Solar Photovoltaic Panel: Review of Life Cycle, Recycling, and End-of-Life

Abstract

Solar photovoltaic (PV) energy is considered to be a promising sustainable renewable energy solution and has the potential to replace conventional fossil-fuel technology. Globally, it is expected that PV technology will reach 4,500GW installed capacity by the year 2050. However, with the increased installations of PV panels, PV waste has been on the rise in recent years. The global cumulative PV waste is estimated to reach 8 million tonnes in 2030, and 70 million tonnes by 2050. The increase in PV waste is bound to cause a novel environmental challenge. Current research has focused mainly on improving the efficiency of PV panels, and the use of various materials in the manufacturing of PV panels.

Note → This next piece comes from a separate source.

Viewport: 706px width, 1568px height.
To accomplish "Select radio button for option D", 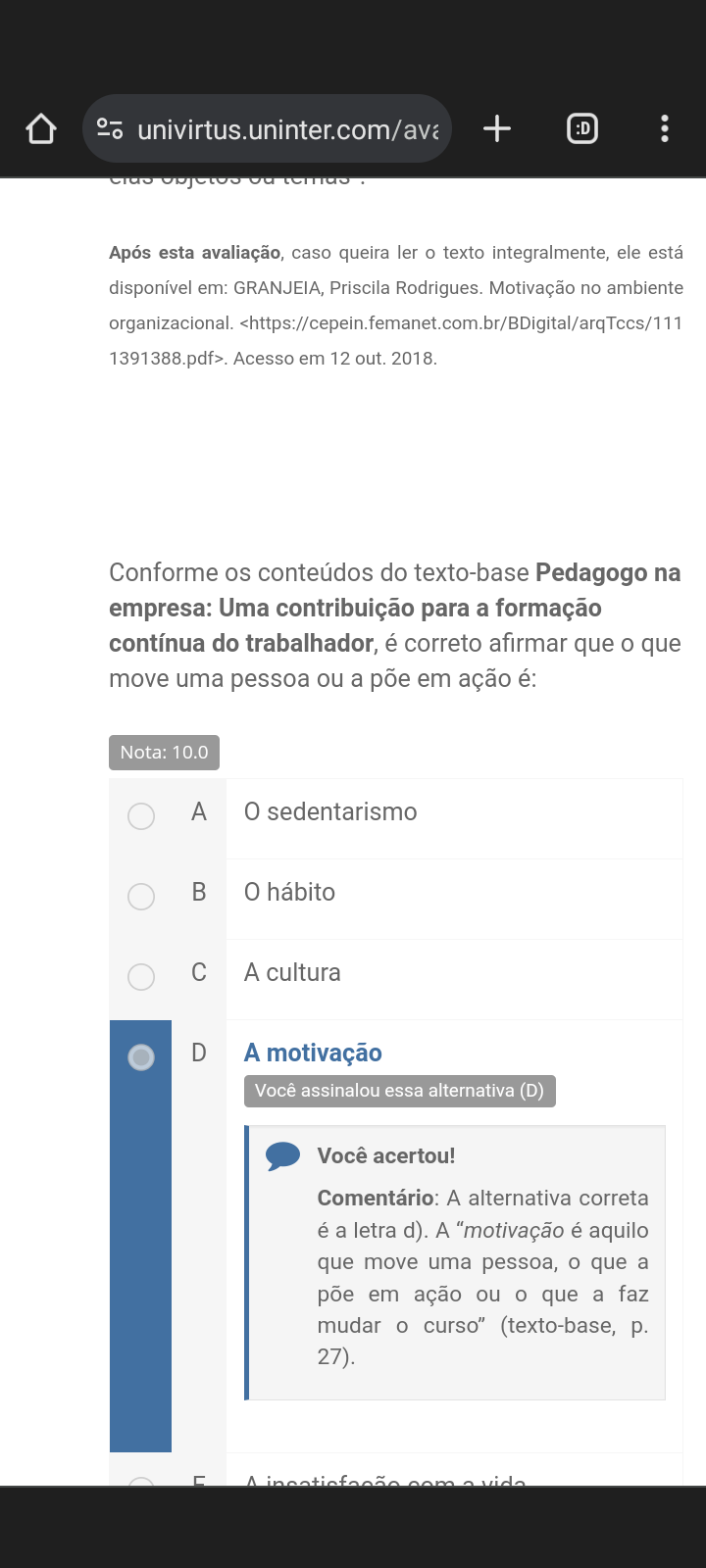I will (x=141, y=1056).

Very few Life Cycle Assessments (LCAs) have been recorded on the management of EoL of PV panels due to inadequate information on the subject, and the long lifespan of PV panels. This research work analyses the EoL of solar PV panels, addresses New Zealand’s current EoL management of solar PV panels and also systematically reviews and compares potential environmental impacts resulting from the three methods of solar PV panel recycling, i.e., physical, thermal, and chemical. The potential environmental impact results reviewed were obtained from different LCA studies. The potential environmental impacts that were considered in this review were global warming potential (GWP), acidification potential (AP), ozone depletion potential (ODP), and photochemical ozone formation potential (PCOFP). The comparative analysis revealed that more than one recycling method was used to achieve complete panel recycling. Physical or manual recycling had the least potential environmental impacts for all the reviewed LCAs. This was followed by the thermal recycling method that had considerably low potential environmental impacts compared to chemical recycling. The potential environmental impacts of physical recycling (which included shredding and hammering) and thermal recycling were similar because they both used electricity for parts of the recycling process. The chemical recycling method had the highest potential environmental impact, especially on GWP, AP, and PCOFP, mostly due to the chemical upstream processes. For the separation techniques, physical separation techniques produced low potential environmental impacts compared to chemical separation techniques because of the mass of chemicals used in chemical etching.